O Que Arde France, Luxembourg, Espagne 2019 – 90min.

Critique du film

Et la Galice s’embrase

Camille Vignes
Critique du film: Camille Vignes

Oliver Laxe est habitué du Festival de Cannes où il a présenté Vous êtes tous des Capitaines (prix FIPRESCI de la Quinzaine des réalisateurs en 2010) et Mimosas : La Voix de l’Atlas (grand prix NESPRESSO de la Semaine de la critique en 2016). Cette année, il y a présenté Viendra le feu, son nouveau long-métrage intense et lyrique, distingué par le prix du jury d’Un Certain Regard.

Avec Viendra le feu, Oliver Laxe entremêle le destin tragique des paysages méconnus de la Galice et l’histoire compliquée d’Amardo, un homme taciturne libéré après deux ans de prison. Pyromane accueilli par sa mère sans questions superflues, Amardo est marqué au fer rouge par la société; au mieux ignoré des villageois, au pire moqué. Peu à peu, il se fond dans un quotidien paysan, accompagnant les trois vaches de sa mère paître dans les champs.

Sous les pluies diluviennes de la Galice, derrière des lignes de dialogues minimalistes, le feu reste contenu. Il est tapis dans l’ombre, attend son tour, laisse le mouvement des saisons imprégner les spectateurs, créer de l’émotion. Quand finalement vient l’été, l’incendie se déclare.
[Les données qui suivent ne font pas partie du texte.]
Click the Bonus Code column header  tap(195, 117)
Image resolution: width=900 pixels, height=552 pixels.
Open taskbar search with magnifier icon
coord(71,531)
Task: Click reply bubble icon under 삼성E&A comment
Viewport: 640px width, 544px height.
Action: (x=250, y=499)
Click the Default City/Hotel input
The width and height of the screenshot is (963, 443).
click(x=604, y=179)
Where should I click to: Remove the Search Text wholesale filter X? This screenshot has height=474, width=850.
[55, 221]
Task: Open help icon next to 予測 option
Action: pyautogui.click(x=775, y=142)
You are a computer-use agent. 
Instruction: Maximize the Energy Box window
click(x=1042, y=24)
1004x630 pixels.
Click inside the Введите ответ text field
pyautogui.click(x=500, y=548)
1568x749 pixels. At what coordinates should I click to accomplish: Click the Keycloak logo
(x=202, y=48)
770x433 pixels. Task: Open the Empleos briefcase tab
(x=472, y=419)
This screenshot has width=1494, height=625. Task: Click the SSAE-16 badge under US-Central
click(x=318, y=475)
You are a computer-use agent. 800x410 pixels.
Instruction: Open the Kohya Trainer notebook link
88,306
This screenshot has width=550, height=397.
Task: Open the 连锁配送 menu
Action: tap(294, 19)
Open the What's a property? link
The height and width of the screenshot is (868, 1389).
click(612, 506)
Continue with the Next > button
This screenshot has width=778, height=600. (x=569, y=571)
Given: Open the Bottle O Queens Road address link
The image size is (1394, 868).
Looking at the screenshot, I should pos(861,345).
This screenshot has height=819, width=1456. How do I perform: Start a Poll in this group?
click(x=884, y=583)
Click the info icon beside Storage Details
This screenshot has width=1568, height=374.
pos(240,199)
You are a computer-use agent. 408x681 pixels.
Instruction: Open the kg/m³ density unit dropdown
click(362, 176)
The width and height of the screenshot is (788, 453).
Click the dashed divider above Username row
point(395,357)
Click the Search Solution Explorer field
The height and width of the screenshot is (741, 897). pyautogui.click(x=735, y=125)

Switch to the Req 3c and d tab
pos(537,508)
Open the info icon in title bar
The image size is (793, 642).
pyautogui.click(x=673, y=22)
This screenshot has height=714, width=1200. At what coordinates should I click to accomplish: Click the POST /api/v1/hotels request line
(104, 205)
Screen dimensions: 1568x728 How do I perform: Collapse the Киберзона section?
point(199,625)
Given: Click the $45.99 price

Le réalisateur évoque alors la petitesse de l’homme face à la nature et tente de l’ouvrir à d’autres sentiments (le pardon, la miséricorde)… il stylise l’incrédulité et la rage qui l’envahissent à chaque fois qu’un feu se déclare dans sa région natale, la Galice.

C’est par un prologue dramatique et saisissant que s’ouvre Viendra le feu. Émaillant la nuit de saillies lumineuses, les phares de bulldozers annoncent la fin des arbres. Ils percent la forêt, abattent sans réfléchir, accompagnés du craquement sinistre des eucalyptus qui tombent et qui se meurent et du magnifique Cum Dederi de Vivaldi. Derrière cet affrontement se cache un discours bien plus grave, qui ne peut être compris qu’avec la fin du film. Avec la puissance destructrice du feu, qui ravage tout sur son passage. Les hommes peuvent s’arrêter, savent s’arrêter. Ils arrêtent d’ailleurs leurs bêtes de métal devant la beauté stupéfiante d’un vieil eucalyptus. Le feu, lui, se propage et peine à être contenu. Et il est bien plus simple pour la société de juger coupable un homme et de le diaboliser que de s’en prendre aux grandes puissances qui grignotent peu à peu la nature.

Après avoir laissé notre regard se perdre dans les grandes étendues vertes galiciennes, le feu redonne son corps à une narration minimaliste. La sécheresse du récit vole en éclat avec l’arrivée des flammes. Alors que la caméra s’était faite contemplative, flirtant avec le style documentaire dans la manière de présenter la vie simple des habitants de la Galice profonde, elle opère un vrai tour de force en capturant les flammes. Comme les phares des engins dans la séquence d’introduction, le feu vient éclairer la nuit d’une beauté scandaleuse et offre une danse hypnotique.

Oliver Axe a avoué avoir eu envie de filmer «un coït entre les éléments, le feu et l’eau, les arbres, la fumée». Mais au-delà de cette fusion, la souffrance de son personnage principal fait corps avec celle de la nature. Elle est aussi abrupte que le paysage désolé qui reste après le feu. Ce personnage tout en contradictions, sombre quand il s’agit des hommes et lumineux avec la nature, garde en lui tout son mystère, et le film ne dira jamais s’il était coupable ou innocent.

En bref!

Oliver Laxe filme le temps qui passe, les saisons qui s’enchaînent. Il emprisonne sa Galice natale, sublime sa beauté intemporelle. Mutique, Amador est à l’image des arbres, incapable d’exprimer ses sentiments. La narration est abrupte, difficile par moment et en rebutera plus d’un, mais en trois séquences grandioses, l’ouverture, celle de l’incendie puis du paysages désolé qu’il laisse derrière lui, le réalisateur réussit à montrer toute sa virtuosité.